Mother Guilt: A Symptom Worthy of Absolution

Mother Guilt: A Symptom Worthy of Absolution

Sep 15, 2016, 5:40:53 PM Opinion

I was in the final stages of labor.  I’d been laboring for close to 36 hours and I’d got to that wonderful stage where I was told to push.  I say wonderful in an ironic way since there is nothing wonderful or indeed elegant about being on your back with your feet in stirrups, while a cast of thousands watch from the sidelines as your eyeballs pop out of your head and you intermittently turn it, voiding the contents of your guts into a plastic bag.  “I’m not really sure you’re pushing right love,” suggested my husband.  He’d have received a violent slap to the back of the head and more than a few terse words if I had the energy and my mind was not so focused on other matters.  At any rate, I heard the words, ingrained as they were upon my soul forever, nagging at me and winding thorns of guilt around my heart.  Welcome to motherhood, a land where you can expect to be perpetually dropped into a constant state of guilt.

Without going into too much detail, my first delivery ended badly.  If you have seen the Stephen King movie Carrie then you are on the right track.  Suffice to say that when everything turned pear shape my husband’s words were far more pertinent than I might ever have imagined.  Clearly I sucked at Motherhood, I couldn’t even deliver a baby without it turning into the kind of event where 3rd year medical students would pay good money for the honour of having a front row seat.  Quite a few years later the wounds were still raw.  As I sat alongside an old friend from my university days, she shared with me a golden nugget of wisdom; that success in childbirth was due to preparation, planning and mental focus.  I nearly asked for the papers to relinquish my parental rights on the spot.  I was none of these in childbirth, I sucked big time

Not only did I botch up childbirth but when it came down to it I sucked at a whole lot of things motherhood related.  Breastfeeding.  It seems to have been turned into something of a sport for which those who succeed are rewarded with accolades in the form of virtual medals.  Breastfeed for 3 months, you win a bronze, do it for 6 months a silver and for breastfeeding to the 12th month you will be serenaded with gold.  Heaven forbid if you feed beyond this, you’ll be viewed as some kind of hippie/exhibitionist who clearly gets off from whipping her bosoms out in public.  In all this though, my heart really bleeds for the poor dears who decide not to breastfeed for whatever reason, or those who give up in the first few weeks.  For them, Mother Guilt is rampant as they contend with the silent barbs that are tsks and tuts while suffering through the mournfully insincere looks of sympathy from other women in their Mother’s Group.

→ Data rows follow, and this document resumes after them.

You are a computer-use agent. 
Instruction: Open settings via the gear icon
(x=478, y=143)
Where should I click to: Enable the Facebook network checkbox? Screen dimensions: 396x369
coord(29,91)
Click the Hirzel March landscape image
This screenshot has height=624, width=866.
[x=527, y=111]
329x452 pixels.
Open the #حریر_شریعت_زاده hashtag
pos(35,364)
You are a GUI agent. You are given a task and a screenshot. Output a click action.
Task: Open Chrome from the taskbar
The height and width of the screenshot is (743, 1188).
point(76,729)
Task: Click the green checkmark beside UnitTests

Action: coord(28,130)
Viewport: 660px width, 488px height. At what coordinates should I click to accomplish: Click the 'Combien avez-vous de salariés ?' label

I won’t go into the deeply rooted problem that I have with Mother’s Groups.  That is another whole blog post in itself.  Instead, I will state here publicly that as far as Mother Guilt is concerned I have enough of it to cover many small sheets of paper and then wallpaper a small room.  A few standouts include:

  •  The day I sent my eight year old anaphylactic son to school with a muesli bar containing peanuts.
  •  All those nights (more than I care to admit) I couldn’t be arsed cooking so I made my husband pick up KFC on the way home.  My children will probably grow up to be obese and diabetic from their lack of having a nutritionally balanced meal every night.
  • A serious lack creativity when it comes to lunchboxes.  I fill them with crisps and small packets of treats no doubt filled with sugar and fat and sugar and fat.
  • I send my kids to bed “religiously” at 7 pm every night, not because they need the sleep but because by this time of night I really can’t bear another moment with them in my presence.
  • Sometimes when I’m in the car I turn the stereo up really loud so I don’t need to “pretend” to listen to their inane story about what they did in Science that day.

I’ll stop here because you are probably getting the idea.  Fortunately though, for every act that has burdened me with a layer of guilt, there are many more that make me feel quietly proud.  I will spare you the list (I’m no Saint).  Suffice to say, at the end of the day I do love my kids in a way that is immeasurable and totally irrational.   Rather than feel down about my foibles I prefer to embrace my Mother Guilt as merely a symptom of a love that proclaims, “You feel bad because you care”.

Where do you stand on this?  Are you willing to embrace your imperfections as a Mother?  I’d love to hear some of your greatest Mother Guilt moments.  Not because I want to berate you (I’ve probably done it too), but because I want to help you to celebrate your imperfections as a symptom of a human who cares absolutely, thereby absolving you from your guilt.